Adult life begins at 40 for the Peter Pan generation
If you thought childhood ended when you left school, graduated or got a job, think again – for experts say some of us don’t stand on our own two feet until we’re 40.
That’s how long we allow ourselves to be carefree, according to Dr Brenna Hassett, an anthropologist at University College London.
Adulthood comes, she told Cheltenham Science festival, when people stop ‘investing’ resources in themselves and invest in other people, such as by becoming parents, with the financial and caring responsibilities that it requires.
Long childhoods might have developed to help us compete with Neanderthals, as the more time young Homo sapiens spent with adults, the more time they had to learn how to survive. But
‘It’s like we live for 300 years’
nowadays, many adults still rely on their parents or live at home until they’re 40.

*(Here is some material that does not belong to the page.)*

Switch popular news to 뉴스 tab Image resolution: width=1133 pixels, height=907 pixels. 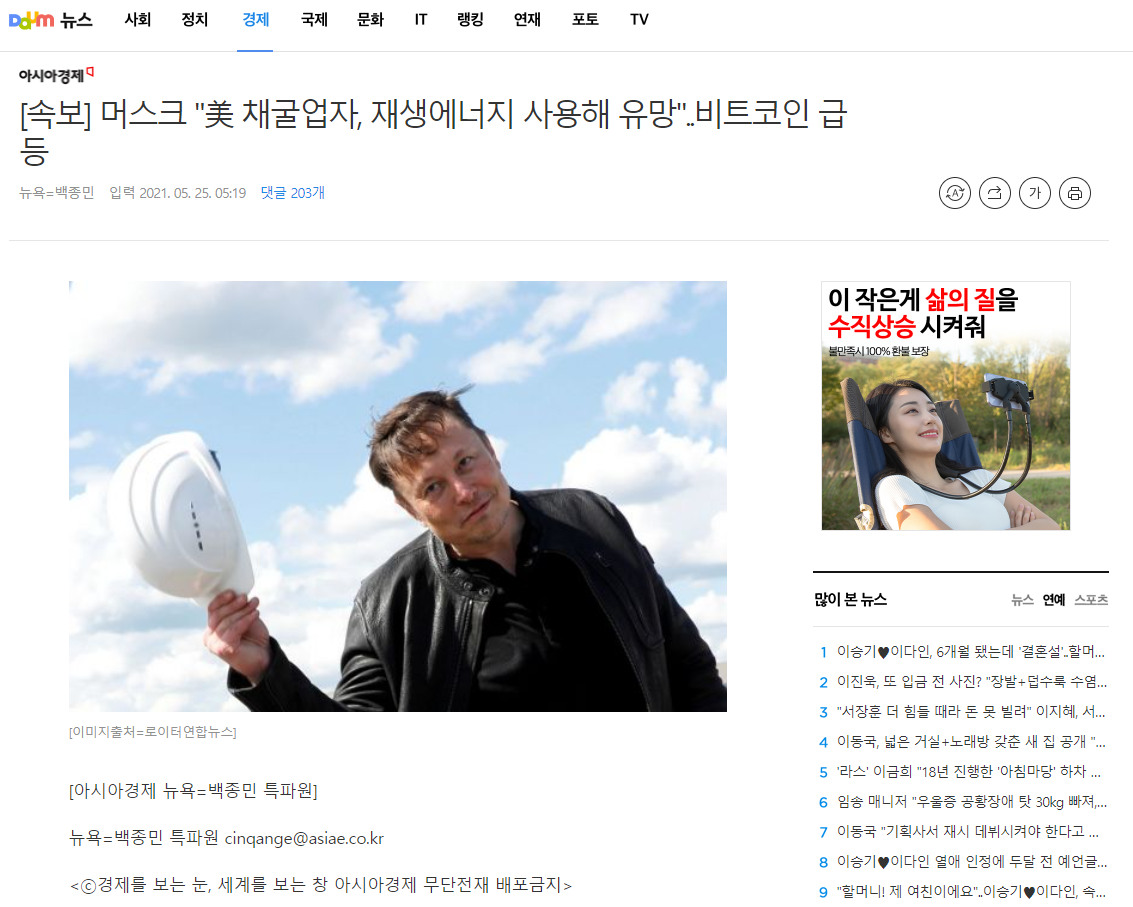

Dr Hassett said: ‘We are lengthening our childhood like we are a species that lives 300 years. If you compare us to other species that have an equally long childhood, you get a whale.
‘Chimps spend one or two years in adolescence. They might reach sexual maturity and then have babies a couple of years later, when they’re socially ready. These are the most socially complicated animals we know. They take one or two years about it, and we are like ten, 20 even 30 years.’
She also discussed the ‘grandmother hypothesis’ in which women go through the menopause to help bring up their grandchildren, investing time and resources after they stop having kids of their own. Whales do something similar, she said.
In her book Growing Up Human: The Evolution of Childhood, Dr Hassett says her childhood effectively ended when she had her first child, aged 39.